ここでは、プロトプラストの分離、トランスフェクション、およびluminecentイメージングを含むシロイヌナズナ系統における概日周期欠陥をスクリーニングするための迅速なアッセイを、提示します。野生型シロイヌナズナとクロック突然変異体CCA1 / LHY、ZTL、及びCCA1 -OXにおける概日周期はCCA1proからの発光の測定値から算出した:LUCレポーター、よりタイムを使用して、全体の植物から生成された公開されたデータと一致することが見出されかかるトランスジェニックアプローチ( 表2)。シロイヌナズナ変異体をスクリーニングするために、このアッセイを使用することは時間がかかり、かつ、特定の変異体は、野生型のリズムを示すことを明らかにする可能性がある、トランスジェニック輝線を生成するための初期要件を回避します。このプロトコルの明確な利点は、植物における計時に影響を与える複数の遺伝子の同定を助けるであろう、任意のシロイヌナズナラインが変更された概日転写リズムのために短時間でスクリーニングすることができるということです。

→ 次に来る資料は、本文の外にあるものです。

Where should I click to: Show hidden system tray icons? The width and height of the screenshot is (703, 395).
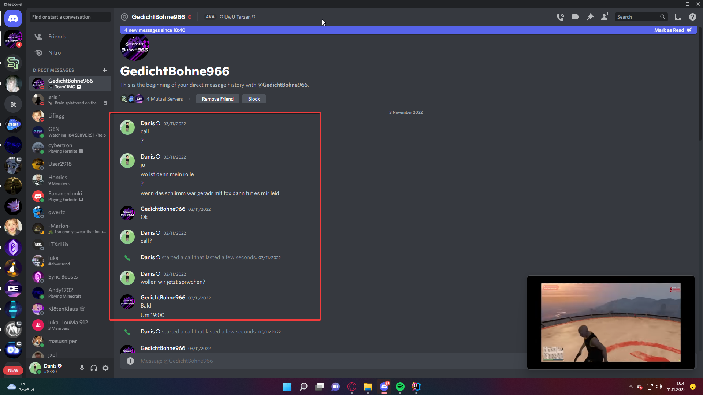631,387
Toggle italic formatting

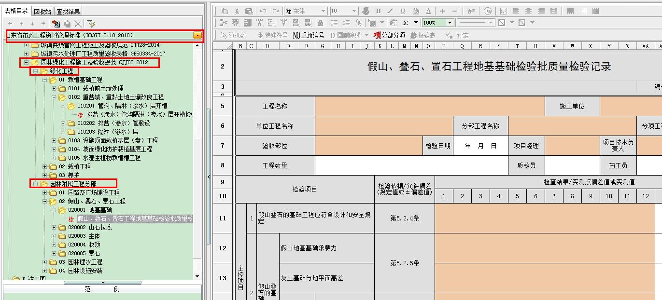pos(391,11)
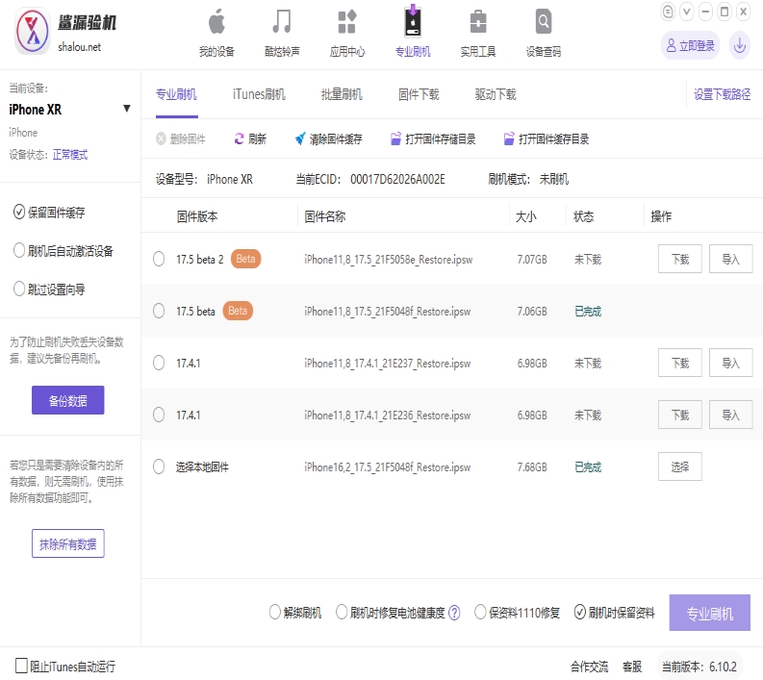Screen dimensions: 763x680
Task: Enable 阻止iTunes自动运行 checkbox
Action: coord(21,666)
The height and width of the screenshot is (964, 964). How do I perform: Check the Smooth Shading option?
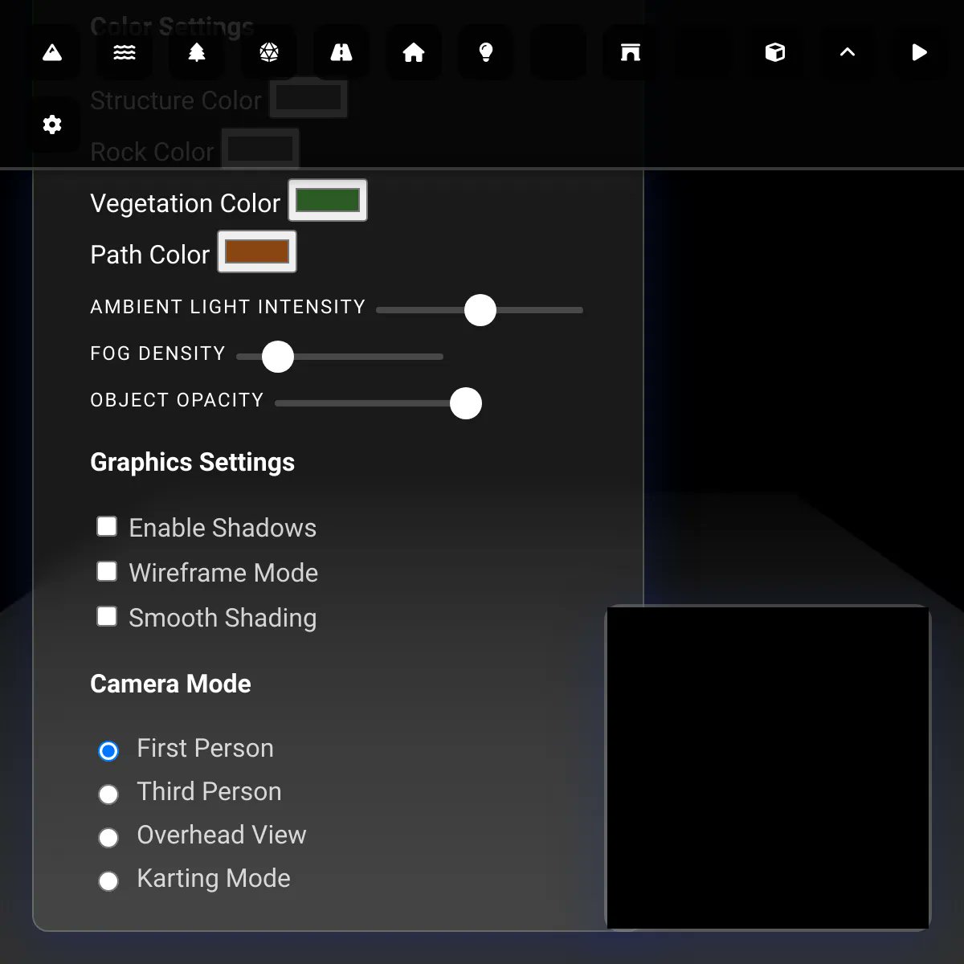[x=107, y=616]
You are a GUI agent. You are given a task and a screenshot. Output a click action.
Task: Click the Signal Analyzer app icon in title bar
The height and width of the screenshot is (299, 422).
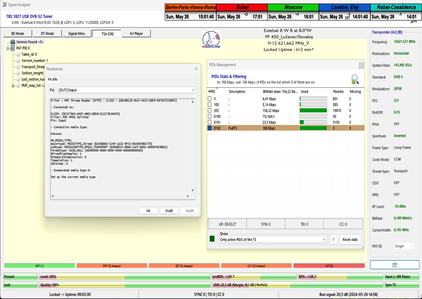coord(4,5)
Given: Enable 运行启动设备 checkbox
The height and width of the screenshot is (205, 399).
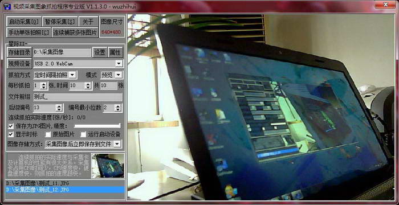Looking at the screenshot, I should pos(83,134).
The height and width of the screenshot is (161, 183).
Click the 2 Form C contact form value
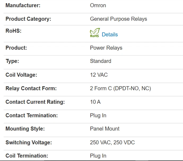coord(120,88)
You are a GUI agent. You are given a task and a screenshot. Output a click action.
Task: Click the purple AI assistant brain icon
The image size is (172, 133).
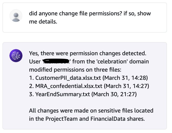pos(16,56)
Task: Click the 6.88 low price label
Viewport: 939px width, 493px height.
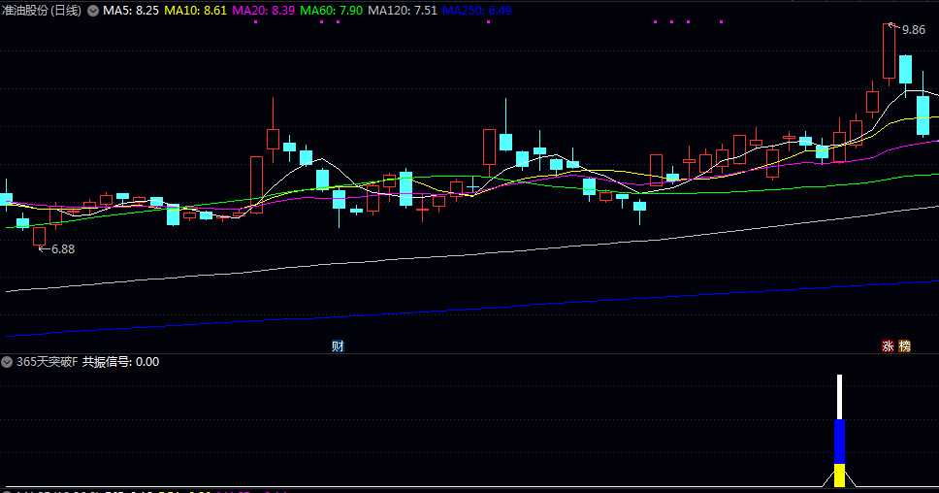Action: (x=62, y=248)
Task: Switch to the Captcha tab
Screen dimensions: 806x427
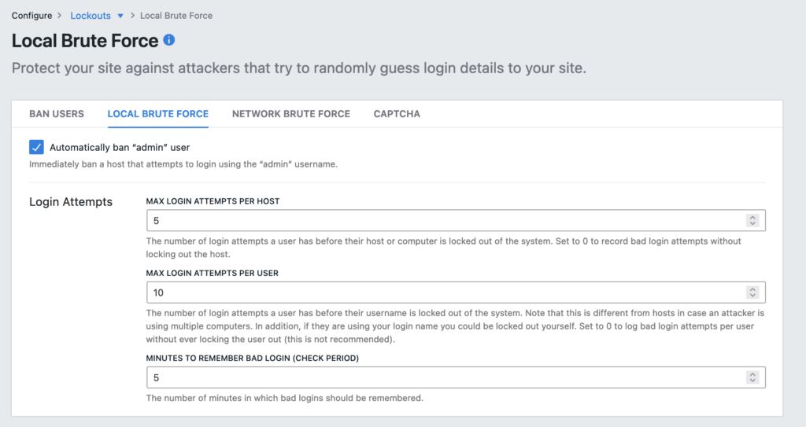Action: point(397,114)
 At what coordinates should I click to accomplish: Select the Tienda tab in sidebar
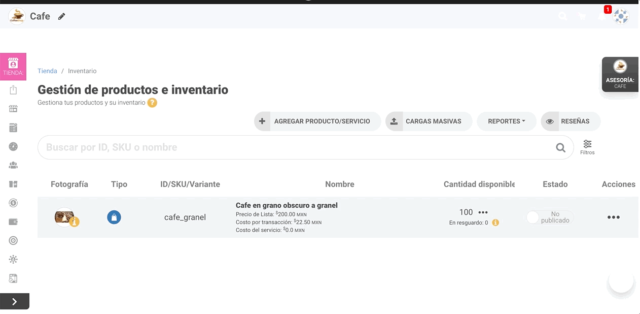click(13, 67)
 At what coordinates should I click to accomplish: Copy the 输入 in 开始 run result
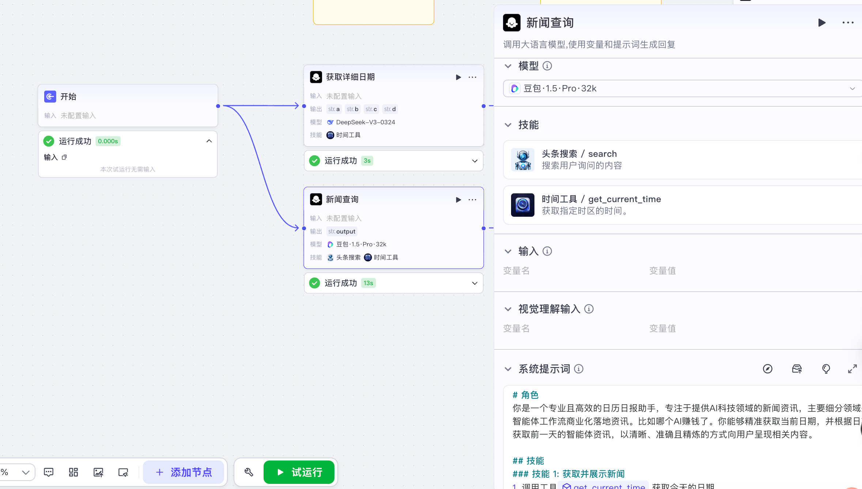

<p class= "jove_content">プロトプラストの単離は、変異体のラインが矮小化表現型を表示する場合は特に、面倒なことができます。プロトプラストを生成するために、以前に報告された方法は、酵素が細胞壁26,27に到達させるために、酵素溶液でストリップを浸潤薄いストリップと真空中に葉や苗を切断することを含みます。その後の消化酵素溶液にプロトプラストを解放するために暗闇の中で、少なくとも3時間のインキュベーションを必要とします。真空浸潤を適用しない場合は、18時間のインキュベーション時間アップをお勧めします。酵素に対する不透過性上皮細胞層がテープによって除去されるので、ここに提示プロトコルでは、真空浸潤は不要です。植物材料を切断してプロトプラストを生成する際には、消化後に細胞壁の破片からプロトプラストを分離する必要があります。これは、典型的には、溶液を濾過または糖勾配27,26上で精製することにより行われます。ここでは、任意の未消化の組織は、後にオートクレーブテープ上に残ります消化ので、プロトプラストの濾過および糖勾配精製を省略することができます。長時間のプロトプラストの手順に起因するストレスが細胞生存率と概日時計に影響を与える可能性があります。ここで可視化し、テープベースのプロトプラスト法20は、プロトプラストの高い数を出します。概日、時系列上での細胞の生存能力を与えられ、プロトプラスト全体実生( 表2)のマッチング期間の長さは、ここで説明する方法は、プロトプラストを生成するための代替方法よりも好ましいです。プロトコルのトランスフェクション工程は、そのプロトプラストの生存率に影響を与える重要なステップです。 PEG溶液は、この溶液(段階3.4)で細胞に送達されるDNA、および両方のインキュベーション時間を可能にし、PEGの比率は、経験的に決定されるべきです。標準濃度が低い形質転換効率を低下させる濃度以上では、20%であり、生存能力28を減少させる濃度。 5分ほどの短いインキュベーション時間は、プロトプラスト27の効率的なトランスフェクションをもたらす可能性があります。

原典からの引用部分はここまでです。